My sensei friend eyed my dictionary each time I pulled it out. One day he asked if he could have it. I had some mixed feelings about that. He was a professor of English. He wanted my dictionary to goad his students into studying more. Japanese college students were notorious for using college as four years of play after passing rigorous exams to enter college and after having learned as much in high school that an American would learn in the first couple of years in college. I knew he’d hold my dictionary up in class and tell his students that they should study until their dictionary looked as worn as mine. I wasn’t sure I wanted to be part of guilt-tripping a bunch of college students.

I was attached to my dictionary. But I also liked the guy. So, I told him that he could have my dictionary if he’d buy me a replacement. So off we went to a honya-san.

The new dictionary is no longer new….

I missed the old one, but adjusted to my new blue one, though the pages didn’t turn as quickly. I still have that blue dictionary. Even forty years later it isn’t as worn as my first dictionary because by that time I didn’t need a dictionary as much as before. But, I still smile when I pick up my blue dictionary. Physical things are always so much more precious when there’s a nice omoide attached!

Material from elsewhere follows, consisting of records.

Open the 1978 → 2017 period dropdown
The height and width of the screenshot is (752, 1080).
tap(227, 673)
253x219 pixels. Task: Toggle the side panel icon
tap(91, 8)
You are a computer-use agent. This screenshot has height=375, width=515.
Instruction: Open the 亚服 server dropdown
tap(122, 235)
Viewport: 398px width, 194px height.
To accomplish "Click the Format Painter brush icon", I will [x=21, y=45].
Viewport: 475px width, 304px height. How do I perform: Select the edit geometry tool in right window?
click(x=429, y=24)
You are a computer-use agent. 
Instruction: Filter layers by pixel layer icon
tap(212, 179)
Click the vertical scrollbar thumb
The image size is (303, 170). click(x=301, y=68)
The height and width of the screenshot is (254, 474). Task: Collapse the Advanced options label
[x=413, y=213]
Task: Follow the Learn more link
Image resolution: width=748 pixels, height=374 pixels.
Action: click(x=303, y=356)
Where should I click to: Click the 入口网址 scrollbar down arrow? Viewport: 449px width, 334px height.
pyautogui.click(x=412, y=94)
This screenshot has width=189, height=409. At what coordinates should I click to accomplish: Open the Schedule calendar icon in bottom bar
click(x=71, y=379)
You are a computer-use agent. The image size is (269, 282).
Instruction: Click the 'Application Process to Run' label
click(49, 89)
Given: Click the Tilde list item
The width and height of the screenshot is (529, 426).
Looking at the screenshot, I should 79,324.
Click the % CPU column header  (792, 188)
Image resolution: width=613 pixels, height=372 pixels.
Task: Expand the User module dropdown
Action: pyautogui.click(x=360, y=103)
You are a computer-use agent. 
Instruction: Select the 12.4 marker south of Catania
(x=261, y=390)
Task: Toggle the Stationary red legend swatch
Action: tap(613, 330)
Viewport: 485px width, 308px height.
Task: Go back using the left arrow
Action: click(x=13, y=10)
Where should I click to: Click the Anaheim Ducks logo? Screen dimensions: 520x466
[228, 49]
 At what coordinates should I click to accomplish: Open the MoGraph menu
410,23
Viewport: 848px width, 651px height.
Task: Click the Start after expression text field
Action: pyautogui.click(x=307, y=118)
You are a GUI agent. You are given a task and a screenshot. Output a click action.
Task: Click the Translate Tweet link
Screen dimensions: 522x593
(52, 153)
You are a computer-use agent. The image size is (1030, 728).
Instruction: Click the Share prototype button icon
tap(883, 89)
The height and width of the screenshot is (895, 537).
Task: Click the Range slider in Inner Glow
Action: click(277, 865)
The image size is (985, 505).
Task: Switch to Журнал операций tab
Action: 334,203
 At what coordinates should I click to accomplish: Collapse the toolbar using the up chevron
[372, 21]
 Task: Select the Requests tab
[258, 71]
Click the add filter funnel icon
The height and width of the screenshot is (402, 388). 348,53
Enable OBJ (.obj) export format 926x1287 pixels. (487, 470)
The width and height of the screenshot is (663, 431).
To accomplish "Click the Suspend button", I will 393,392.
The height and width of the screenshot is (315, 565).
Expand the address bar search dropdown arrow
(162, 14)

  • kanji – 漢字 Chinese characters, also used by the Japanese and Korean peoples.
  • bushu – 部首 radical. Not that kind of radical, though. It indicates a part of the kanji that you use to find it in a dictionary.
  • kusakanmuri – 草冠 the radical for “grass.” Almost any flower is going to have it used.
  • Kenkyūsha – 研究社 a publishing house in Japan. They publish the huge J-E and E-J dictionaries that translators favor.
  • sensei – 先生 teacher
  • honya san – 本屋さん bookstore
  • omoide – 思い出 memory or memories. A word that is used very often in Japan as omoide are considered very precious.